Only what runs from the line with "The width and" to the final line of the records below should be given again, word for word.

[MATERIAL PROVIDED]
+-------+

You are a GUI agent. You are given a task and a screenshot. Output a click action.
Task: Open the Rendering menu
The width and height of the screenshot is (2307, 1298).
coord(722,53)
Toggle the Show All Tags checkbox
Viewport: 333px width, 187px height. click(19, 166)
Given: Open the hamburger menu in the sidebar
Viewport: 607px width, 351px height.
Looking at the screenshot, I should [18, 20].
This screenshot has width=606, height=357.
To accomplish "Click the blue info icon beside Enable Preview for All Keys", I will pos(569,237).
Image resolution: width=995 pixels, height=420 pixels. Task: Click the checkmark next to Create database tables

+-------+

[RESPONSE]
The width and height of the screenshot is (2307, 1298).
coord(722,53)
Toggle the Show All Tags checkbox
Viewport: 333px width, 187px height. click(19, 166)
Given: Open the hamburger menu in the sidebar
Viewport: 607px width, 351px height.
Looking at the screenshot, I should [18, 20].
This screenshot has width=606, height=357.
To accomplish "Click the blue info icon beside Enable Preview for All Keys", I will pos(569,237).
Image resolution: width=995 pixels, height=420 pixels. Task: Click the checkmark next to Create database tables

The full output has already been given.